A good training regimen is essential for building the endurance necessary to complete a long-distance race. You want one that pushes your body to gradually acclimate to the heavy workload while allowing your body to rest and avoid burnout. For first time runners, we recommend getting a training program from a reputable source. Everybody is different and you may need to tweak the regimen to make it work for you. Listening to your body is critical; don't force yourself to follow the training schedule when you're feeling sick or exhausted.
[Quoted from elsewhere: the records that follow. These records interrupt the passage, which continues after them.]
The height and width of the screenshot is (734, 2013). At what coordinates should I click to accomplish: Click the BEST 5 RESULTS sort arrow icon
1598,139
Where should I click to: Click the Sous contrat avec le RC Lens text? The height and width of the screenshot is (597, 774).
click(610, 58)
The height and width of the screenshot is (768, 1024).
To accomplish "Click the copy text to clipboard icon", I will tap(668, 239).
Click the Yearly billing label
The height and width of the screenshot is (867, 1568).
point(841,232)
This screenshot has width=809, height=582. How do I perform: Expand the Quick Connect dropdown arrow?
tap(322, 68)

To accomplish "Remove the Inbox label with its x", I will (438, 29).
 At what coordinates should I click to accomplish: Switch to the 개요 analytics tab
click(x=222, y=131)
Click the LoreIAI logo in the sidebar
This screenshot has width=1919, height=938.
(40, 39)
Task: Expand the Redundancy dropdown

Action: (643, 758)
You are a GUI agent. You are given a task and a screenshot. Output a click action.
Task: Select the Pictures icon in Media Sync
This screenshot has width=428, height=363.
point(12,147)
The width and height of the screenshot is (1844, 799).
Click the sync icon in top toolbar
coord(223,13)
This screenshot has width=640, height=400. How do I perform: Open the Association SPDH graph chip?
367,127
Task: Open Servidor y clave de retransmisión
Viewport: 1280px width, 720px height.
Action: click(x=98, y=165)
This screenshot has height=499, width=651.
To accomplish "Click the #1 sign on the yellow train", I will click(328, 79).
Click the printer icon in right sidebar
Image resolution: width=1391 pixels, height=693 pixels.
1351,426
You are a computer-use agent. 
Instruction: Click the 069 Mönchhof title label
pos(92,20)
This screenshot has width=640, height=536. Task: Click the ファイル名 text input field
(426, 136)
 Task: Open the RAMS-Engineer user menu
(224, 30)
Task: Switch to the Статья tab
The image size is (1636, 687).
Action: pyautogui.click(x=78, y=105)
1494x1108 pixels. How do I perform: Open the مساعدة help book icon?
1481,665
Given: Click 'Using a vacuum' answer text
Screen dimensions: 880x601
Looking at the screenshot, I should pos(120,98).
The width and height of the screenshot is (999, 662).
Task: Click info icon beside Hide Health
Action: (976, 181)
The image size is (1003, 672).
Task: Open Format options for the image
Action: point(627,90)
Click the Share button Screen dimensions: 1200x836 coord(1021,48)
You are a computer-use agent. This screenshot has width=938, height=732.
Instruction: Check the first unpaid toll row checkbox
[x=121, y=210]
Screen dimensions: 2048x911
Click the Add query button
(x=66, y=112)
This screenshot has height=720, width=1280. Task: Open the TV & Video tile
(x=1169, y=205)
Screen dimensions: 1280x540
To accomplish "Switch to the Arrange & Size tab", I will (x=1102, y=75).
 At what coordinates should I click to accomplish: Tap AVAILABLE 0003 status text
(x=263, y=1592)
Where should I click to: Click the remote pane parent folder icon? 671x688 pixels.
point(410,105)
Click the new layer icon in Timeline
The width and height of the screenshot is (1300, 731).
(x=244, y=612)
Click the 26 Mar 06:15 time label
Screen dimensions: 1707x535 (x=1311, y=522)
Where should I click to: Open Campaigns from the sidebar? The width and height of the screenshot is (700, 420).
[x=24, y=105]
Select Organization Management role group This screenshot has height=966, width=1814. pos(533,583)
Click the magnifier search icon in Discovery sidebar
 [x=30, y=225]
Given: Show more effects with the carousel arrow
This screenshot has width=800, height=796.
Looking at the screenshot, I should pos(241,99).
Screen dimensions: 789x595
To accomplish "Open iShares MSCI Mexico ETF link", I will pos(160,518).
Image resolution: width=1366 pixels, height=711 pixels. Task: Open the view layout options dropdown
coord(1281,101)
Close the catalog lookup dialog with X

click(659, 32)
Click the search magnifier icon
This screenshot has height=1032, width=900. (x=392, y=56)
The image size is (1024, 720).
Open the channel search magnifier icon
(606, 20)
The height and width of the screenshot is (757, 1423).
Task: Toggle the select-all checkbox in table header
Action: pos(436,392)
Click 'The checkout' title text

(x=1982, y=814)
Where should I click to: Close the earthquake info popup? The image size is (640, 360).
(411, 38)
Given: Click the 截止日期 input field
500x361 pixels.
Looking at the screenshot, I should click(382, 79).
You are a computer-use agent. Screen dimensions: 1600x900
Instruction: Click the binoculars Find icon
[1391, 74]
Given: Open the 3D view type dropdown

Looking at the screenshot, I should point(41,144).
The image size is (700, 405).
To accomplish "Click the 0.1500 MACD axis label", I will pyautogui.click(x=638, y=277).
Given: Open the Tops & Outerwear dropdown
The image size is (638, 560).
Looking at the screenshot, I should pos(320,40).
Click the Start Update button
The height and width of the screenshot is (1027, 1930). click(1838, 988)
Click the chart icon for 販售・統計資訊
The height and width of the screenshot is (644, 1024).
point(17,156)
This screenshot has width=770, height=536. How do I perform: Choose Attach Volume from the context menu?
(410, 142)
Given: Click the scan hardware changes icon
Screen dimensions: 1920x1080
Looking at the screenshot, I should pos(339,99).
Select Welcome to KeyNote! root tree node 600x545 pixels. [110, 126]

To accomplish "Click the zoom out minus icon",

You don't want to burn yourself out or risk an injury that will take you out of the race.

 

 

Race Day

 

First-time racers may feel weird with the pre-race day taper - reducing your run load to accumulate energy for the big race - but it's an essential part of race day preparations. Proper race day nutrition seems to be a very contentious topic; find a guide from a reputable source that works for you and your body. According to some studies, carb loading to raise muscle glycogen content can help give extra energy to your muscles and is a common practice that may work for you.

 

Hydration is also important, especially if the race is in warmer conditions. Determine what sports drink will be provided throughout the race, so you can incorporate them into your training regimen. Drinking 16 ounces of water two hours before race time will help keep your body hydrated and allow you to replenish this hydration level throughout the race. A proper sleep is also crucial but it's more important to maintain a high quality sleep schedule for the weeks leading up to the race than the night before.

 

It's easy to let the excitement of race day propel you to high speeds at the beginning of the race but keep in mind that it's a long race. Train well, prepare well, and let your confidence keep your race strategy in line. Your race day outfit should also be chosen strategically with the weather conditions in mind. Finally, here are some common marathon day mistakes from Runner's World, to keep you ahead of the game.

 

 

General Tips

 

Keeping a training log is vital for seeing patterns with your body and to see the effects of your nutrition, sleep, stress levels and more on your long distance running. Next, gradual increases are recommended, in order to reduce the risk of injury. Alternating difficult days with shorter runs or rest days helps allow your body to recover, reducing the risk of overtraining and burnout.

 

Many racers see benefits from cross-training with non-running activities, such as strength training, yoga, swimming, and cycling. At the end of the day, listening to your body will help keep you on the right path. Inspiration can also help many people, whether that's with mantras, following fitness advocates, or listening to your favorite music.